Transcribe the data that follows, exactly and in full.

Given data →

==================================================

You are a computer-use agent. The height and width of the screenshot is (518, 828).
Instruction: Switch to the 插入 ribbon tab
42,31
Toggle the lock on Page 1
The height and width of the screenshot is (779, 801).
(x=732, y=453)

==================================================

Exercise solution →
You are a computer-use agent. The height and width of the screenshot is (518, 828).
Instruction: Switch to the 插入 ribbon tab
42,31
Toggle the lock on Page 1
The height and width of the screenshot is (779, 801).
(x=732, y=453)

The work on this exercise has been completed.